A distributed Java-based file system for storing large volumes of data
HDFS and YARN form the data management layer of Apache Hadoop. YARN is the architectural center of Hadoop, the resource management framework that enables the enterprise to process data in multiple ways simultaneously—for batch, interactive and real-time data workloads on one shared dataset. YARN provides the resource management and HDFS provides the scalable, fault-tolerant, cost-efficient storage for big data.
HDFS is a Java-based file system that provides scalable and reliable data storage, and it was designed to span large clusters of commodity servers. HDFS has demonstrated production scalability of up to 200 PB of storage and a single cluster of 4500 servers, supporting close to a billion files and blocks.

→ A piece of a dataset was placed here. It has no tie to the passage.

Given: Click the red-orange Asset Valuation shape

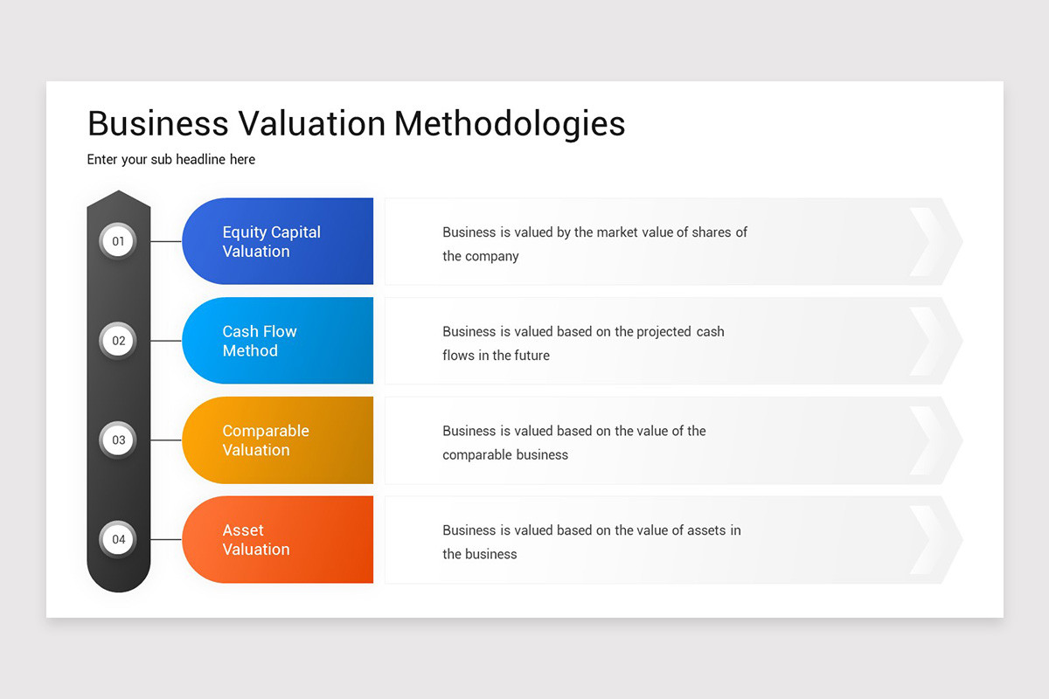Looking at the screenshot, I should point(278,540).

When that quantity and quality of enterprise data is available in HDFS, and YARN enables multiple data access applications to process it, Hadoop users can confidently answer questions that eluded previous data platforms.
HDFS is a scalable, fault-tolerant, distributed storage system that works closely with a wide variety of concurrent data access applications, coordinated by YARN. HDFS will “just work” under a variety of physical and systemic circumstances. By distributing storage and computation across many servers, the combined storage resource can grow linearly with demand while remaining economical at every amount of storage.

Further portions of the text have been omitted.